**Activity**
Without changing anything, reproduce every record below.

**Input for this task**
*** Begin section ***
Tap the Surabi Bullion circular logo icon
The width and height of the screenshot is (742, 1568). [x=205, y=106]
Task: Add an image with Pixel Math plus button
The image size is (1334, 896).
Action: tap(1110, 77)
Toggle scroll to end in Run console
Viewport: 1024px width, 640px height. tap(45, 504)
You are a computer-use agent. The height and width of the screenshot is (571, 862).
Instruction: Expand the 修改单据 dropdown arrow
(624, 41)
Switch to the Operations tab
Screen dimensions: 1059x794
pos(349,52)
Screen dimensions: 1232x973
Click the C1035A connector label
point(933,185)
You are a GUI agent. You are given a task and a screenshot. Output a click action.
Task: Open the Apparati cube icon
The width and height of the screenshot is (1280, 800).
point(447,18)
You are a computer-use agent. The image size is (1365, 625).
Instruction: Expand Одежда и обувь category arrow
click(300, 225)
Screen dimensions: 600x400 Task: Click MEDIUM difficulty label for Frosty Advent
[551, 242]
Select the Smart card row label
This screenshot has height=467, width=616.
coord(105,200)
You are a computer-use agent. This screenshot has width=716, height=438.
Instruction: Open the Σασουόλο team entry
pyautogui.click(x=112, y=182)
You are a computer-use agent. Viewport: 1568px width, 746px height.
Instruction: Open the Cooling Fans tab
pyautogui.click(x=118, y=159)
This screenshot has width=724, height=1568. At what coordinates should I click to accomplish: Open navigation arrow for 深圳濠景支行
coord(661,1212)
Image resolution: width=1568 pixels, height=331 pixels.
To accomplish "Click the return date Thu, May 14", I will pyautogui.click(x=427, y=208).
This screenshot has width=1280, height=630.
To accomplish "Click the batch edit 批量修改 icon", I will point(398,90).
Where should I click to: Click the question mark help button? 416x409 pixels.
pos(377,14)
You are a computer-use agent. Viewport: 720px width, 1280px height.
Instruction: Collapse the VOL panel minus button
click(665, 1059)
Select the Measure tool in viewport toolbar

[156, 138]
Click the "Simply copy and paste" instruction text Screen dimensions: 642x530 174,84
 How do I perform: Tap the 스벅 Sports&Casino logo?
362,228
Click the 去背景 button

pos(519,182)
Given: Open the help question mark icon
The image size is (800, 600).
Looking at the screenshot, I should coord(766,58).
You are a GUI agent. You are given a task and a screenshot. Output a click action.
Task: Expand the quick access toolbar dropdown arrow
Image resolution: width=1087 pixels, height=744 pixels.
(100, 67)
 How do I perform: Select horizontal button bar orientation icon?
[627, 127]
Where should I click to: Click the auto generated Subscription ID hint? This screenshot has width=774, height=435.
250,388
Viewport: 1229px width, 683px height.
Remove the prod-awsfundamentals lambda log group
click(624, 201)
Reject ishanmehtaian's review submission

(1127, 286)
*** End section ***
**Worked solution**
Tap the Surabi Bullion circular logo icon
The width and height of the screenshot is (742, 1568). [x=205, y=106]
Task: Add an image with Pixel Math plus button
The image size is (1334, 896).
Action: tap(1110, 77)
Toggle scroll to end in Run console
Viewport: 1024px width, 640px height. tap(45, 504)
You are a computer-use agent. The height and width of the screenshot is (571, 862).
Instruction: Expand the 修改单据 dropdown arrow
(624, 41)
Switch to the Operations tab
Screen dimensions: 1059x794
pos(349,52)
Screen dimensions: 1232x973
Click the C1035A connector label
point(933,185)
You are a GUI agent. You are given a task and a screenshot. Output a click action.
Task: Open the Apparati cube icon
The width and height of the screenshot is (1280, 800).
point(447,18)
You are a computer-use agent. The image size is (1365, 625).
Instruction: Expand Одежда и обувь category arrow
click(300, 225)
Screen dimensions: 600x400 Task: Click MEDIUM difficulty label for Frosty Advent
[551, 242]
Select the Smart card row label
This screenshot has height=467, width=616.
coord(105,200)
You are a computer-use agent. This screenshot has width=716, height=438.
Instruction: Open the Σασουόλο team entry
pyautogui.click(x=112, y=182)
You are a computer-use agent. Viewport: 1568px width, 746px height.
Instruction: Open the Cooling Fans tab
pyautogui.click(x=118, y=159)
This screenshot has width=724, height=1568. At what coordinates should I click to accomplish: Open navigation arrow for 深圳濠景支行
coord(661,1212)
Image resolution: width=1568 pixels, height=331 pixels.
To accomplish "Click the return date Thu, May 14", I will pyautogui.click(x=427, y=208).
This screenshot has width=1280, height=630.
To accomplish "Click the batch edit 批量修改 icon", I will point(398,90).
Where should I click to: Click the question mark help button? 416x409 pixels.
pos(377,14)
You are a computer-use agent. Viewport: 720px width, 1280px height.
Instruction: Collapse the VOL panel minus button
click(665, 1059)
Select the Measure tool in viewport toolbar

[156, 138]
Click the "Simply copy and paste" instruction text Screen dimensions: 642x530 174,84
 How do I perform: Tap the 스벅 Sports&Casino logo?
362,228
Click the 去背景 button

pos(519,182)
Given: Open the help question mark icon
The image size is (800, 600).
Looking at the screenshot, I should coord(766,58).
You are a GUI agent. You are given a task and a screenshot. Output a click action.
Task: Expand the quick access toolbar dropdown arrow
Image resolution: width=1087 pixels, height=744 pixels.
(100, 67)
 How do I perform: Select horizontal button bar orientation icon?
[627, 127]
Where should I click to: Click the auto generated Subscription ID hint? This screenshot has width=774, height=435.
250,388
Viewport: 1229px width, 683px height.
Remove the prod-awsfundamentals lambda log group
click(624, 201)
Reject ishanmehtaian's review submission

(1127, 286)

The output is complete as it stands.